═════ Text extract

# ST446 Distributed Computing for Big Data


## Week 4 class: Spark SQL and DataFrames


### LT 2021

This notebook contains code samples from Chapter 4 of the book Learning PySpark.

You should open a Jupyter Notebook in your Dataproc cluster and create a PySpark notebook.

## 1. Generate a DataFrame 

### a. Data from file
We again use the `author-large.txt` file from dblp, which we used in previous exercises. We load the data into a DataFrame using the function `spark.read.csv()`.

In [None]:
# remember to change the command to use your bucket name

filename = 'gs://jialin-bucket/data/author-large.txt'

author_large_no_schema = spark.read.csv(filename, 
                    header='false', sep='\t')
author_large_no_schema.createOrReplaceTempView("author_large_no_schema")

#### Inferring the Schema Using Reflection
Spark can infer the schema using _reflection_; i.e. automaticaly determining the schema of the data based on sampling the data.

In [None]:
author_large_no_schema.printSchema()

#### Programmatically Specifying the Schema
Spark also allows to programmatically specify the schema.

In [None]:
from pyspark.sql.types import *

schema = StructType([
    StructField("author", StringType(), True),    
    StructField("journal", StringType(), True),
    StructField("title", StringType(), True),
    StructField("year", LongType(), True)
])

author_large = spark.read.csv(filename, 
                    header='false', schema=schema, sep='\t')
author_large.createOrReplaceTempView("author_large")

In [None]:
author_large.printSchema()

As you can see from above, we can programmatically apply the `schema` instead of allowing the Spark to infer the schema via reflection.

Additional resources:
* [PySpark API Reference](https://spark.apache.org/docs/2.0.0/api/python/pyspark.sql.html)
* [Spark SQL, DataFrames, and Datasets Guide](https://spark.apache.org/docs/latest/sql-programming-guide.html#programmatically-specifying-the-schema) (for programmatically specifying the schema from a `csv` file).

#### SparkSession

Notice that we're no longer using `sqlContext.read...` but instead `spark.read...`.  This is because as part of Spark 2.0, `HiveContext`, `SQLContext`, `StreamingContext`, `SparkContext` have been merged together into the Spark Session `spark`, which provides:
* entry point for reading data,
* working with metadata,
* configuration,
* cluster resource management.

For more information, see [How to use SparkSession in Apache Spark 2.0](http://bit.ly/2br0Fr1).

### b. Generate your own DataFrame
Instead of accessing the file system, let's create a DataFrame by generating the data.  In this case, we'll first create the `stringRDD` RDD and then convert it into a DataFrame when we're reading `stringJSONRDD` using `spark.read.json`.

══════════

*What you need to do*
Carry on with the Spark SQL and DataFrames notebook from the point where it stops.

═════ Recorded data

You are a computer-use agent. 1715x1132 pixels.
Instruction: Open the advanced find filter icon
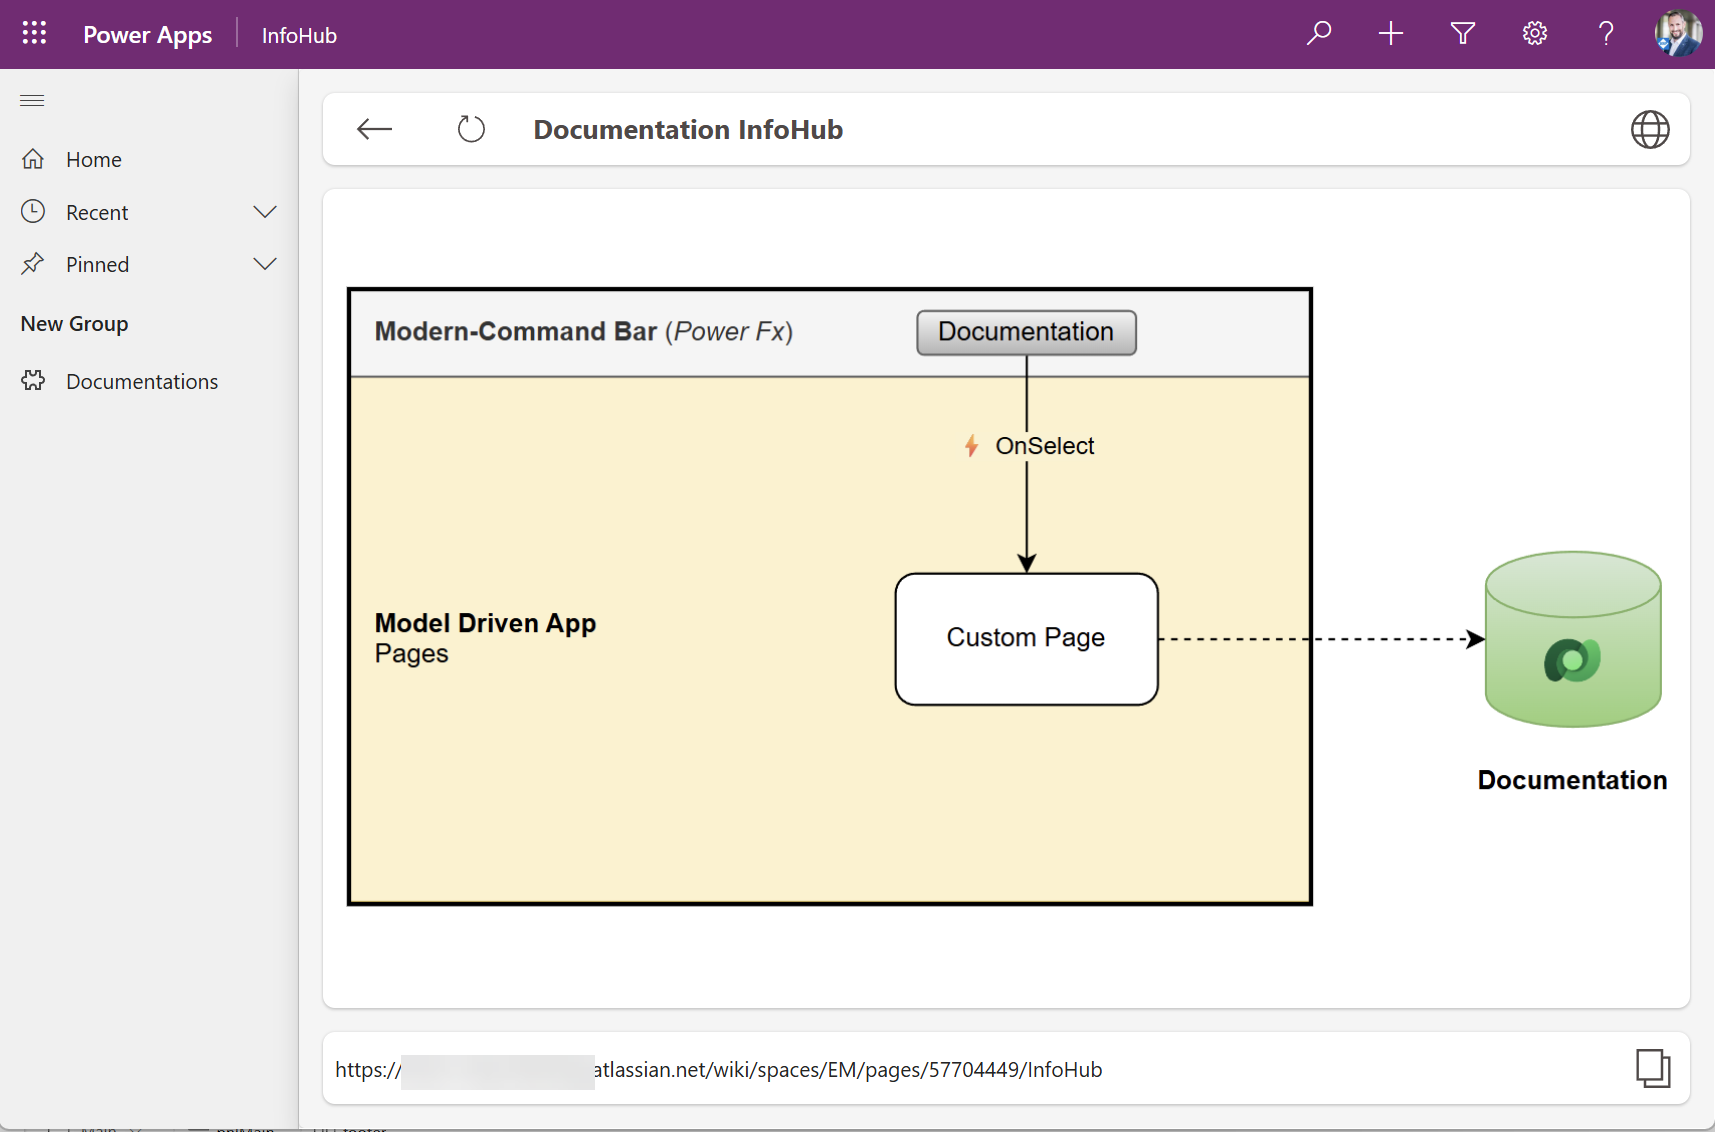[x=1463, y=34]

══════════

*Result for this task*
In [None]:
# Generate our own JSON data 
#   This way we don't have to access the file system yet.
stringJSONRDD = sc.parallelize((""" 
  { "id": "123",
    "name": "Katie",
    "age": 19,
    "eyeColor": "brown"
  }""",
   """{
    "id": "234",
    "name": "Michael",
    "age": 22,
    "eyeColor": "green"
  }""", 
  """{
    "id": "345",
    "name": "Simone",
    "age": 23,
    "eyeColor": "blue"
  }""")
) 
# Create DataFrame
swimmersJSON = spark.read.json(stringJSONRDD) 
# Create temporary table
swimmersJSON.createOrReplaceTempView("swimmersJSON") 
# DataFrame API
swimmersJSON.show()

## 2. Querying with the DataFrame API

Spark allows you to query a DataFrame using the DataFrame API.

### a. Show first few rows

In [None]:
author_large.show(10)

### b. Count rows

In [None]:
author_large.count()

### c. Filter 

Here we get the titles with year 2000:

In [None]:
author_large.select(author_large.title).distinct().filter(author_large.year == 2000).show(10)

In [None]:
author_large.select("title").distinct().filter("year = 2000").show(10)

## 3. Querying with Spark SQL
You can also write your queries using `Spark SQL` - a SQL dialect that is compatible with the Hive Query Language (or HiveQL). The following codes produces the same output that in the section "Querying with the DataFrame API".

### a. Show first few rows

In [None]:
spark.sql("select * from author_large limit 10 ").show()

### b. Count rows

In [None]:
 spark.sql("select count(1) from author_large").show()

### c. Filter 

Here we get the titles with year 2000:

In [None]:
spark.sql("select DISTINCT title from author_large where year = 2000 limit 10").show()

Here we query publications with title starting with letter `b`: 

In [None]:
spark.sql("select title from author_large where title like 'b%' limit 10").show()

## 4. Query by joining 2 tables

Let's run a flight performance using DataFrames.

Please, follow these steps:

1) create a folder called `flight-data` in your bucket.

2) copy the files below into your bucket (remember to change the command to use your bucket name).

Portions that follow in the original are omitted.